If, like me, you sometimes need a refresher on the distinction between "that" and "which," the article by Richard C. Wydick, author of the well-known text Plain English for Lawyers, is the one to read.  (Hint:  "That" is for restrictive clauses and "which" is for nonrestrictive clauses.)  He also provides guidance on the more complicated issues of when dropping the word "which" or "that" can mislead the reader (termed "whiz deletion") and when the term "hereby" should be used.  Better yet, he includes practice exercises (and answers) at the end of the article!  True Confessions of a Diddle-Diddle Dumb-Head, 11 Scribes J. Legal Writing 57 (2007).
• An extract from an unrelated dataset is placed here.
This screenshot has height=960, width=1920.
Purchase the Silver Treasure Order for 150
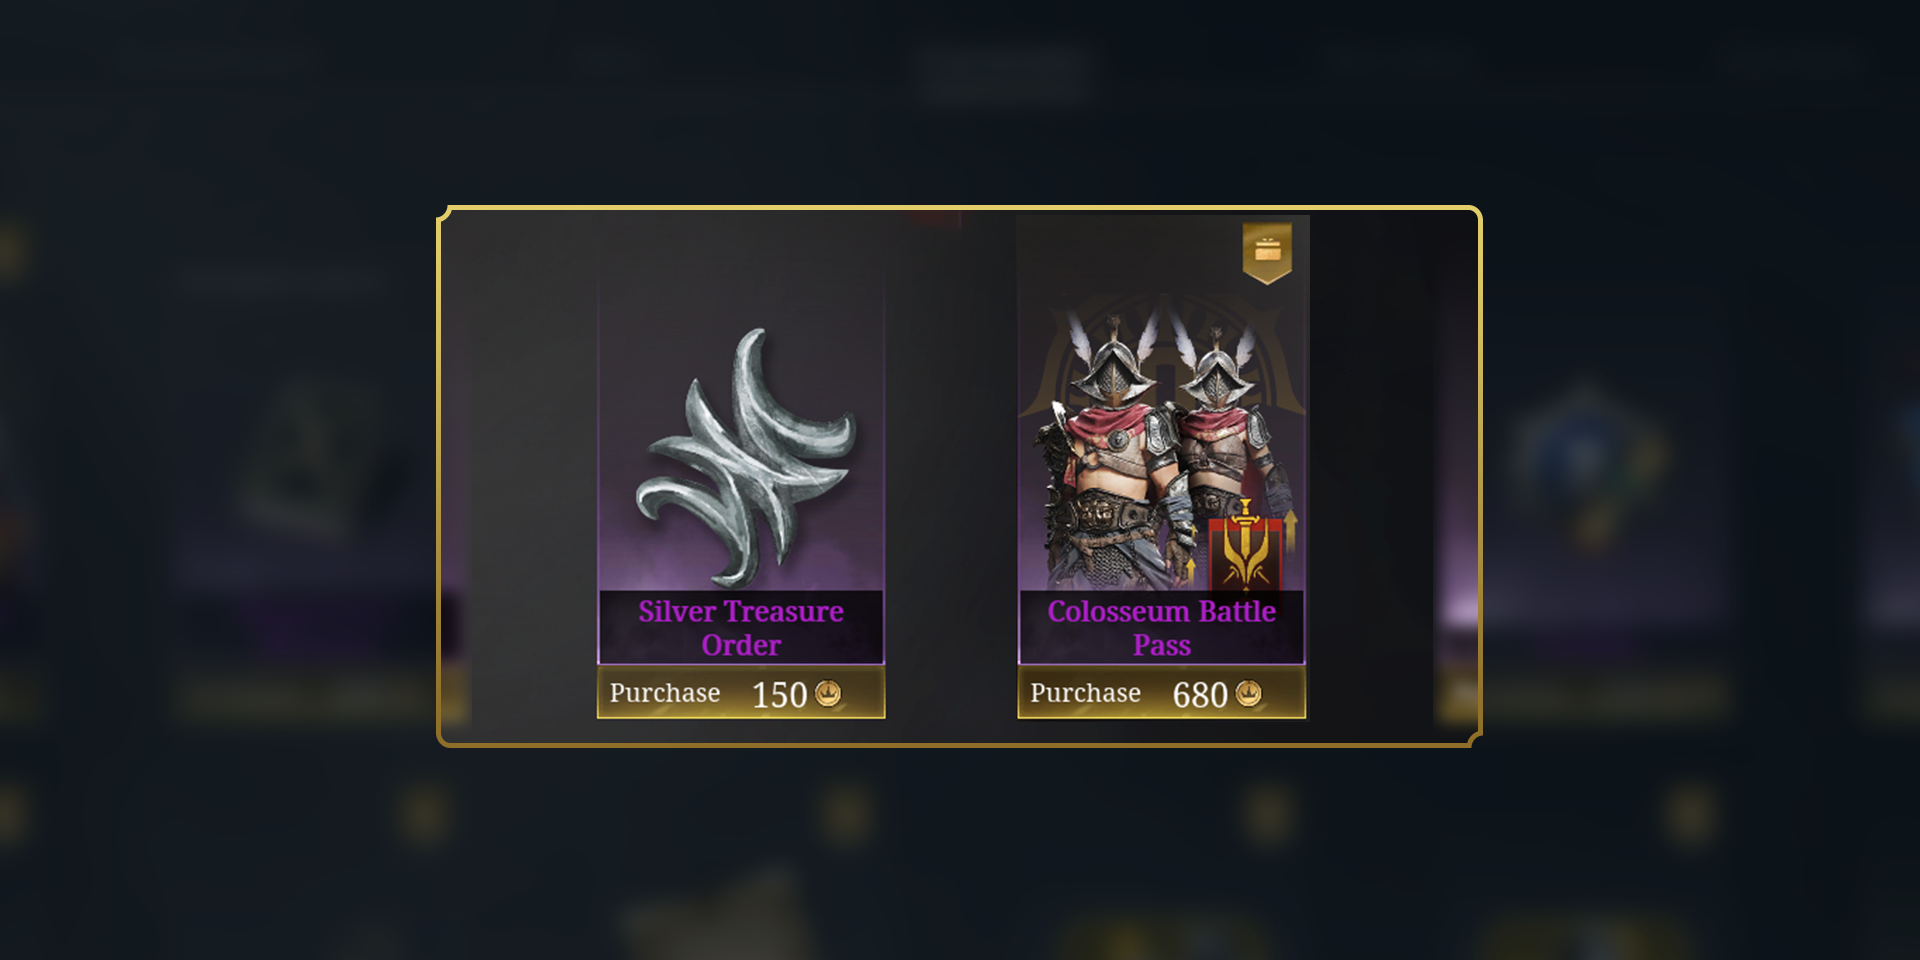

I've read about half of the articles in the volume so far.  Other articles that may be of interest to practitioners include the following:  one on drafting legal documents intended for lay readers by Wayne Schiess (page 1), one on mistakes to avoid when drafting contracts by Duke McDonald (page 25), two on ejusdem generis by Preston M. Torbert and by Gregory R. Englert (page 41 & 51), one, which also contains practice exercises, on nominalizations by Joseph Kimble (page 79), and one on Reducing Citation Anxiety by Darby Dickerson (page 85).

The Journal can be ordered here.  It is also available on LEXIS and Westlaw.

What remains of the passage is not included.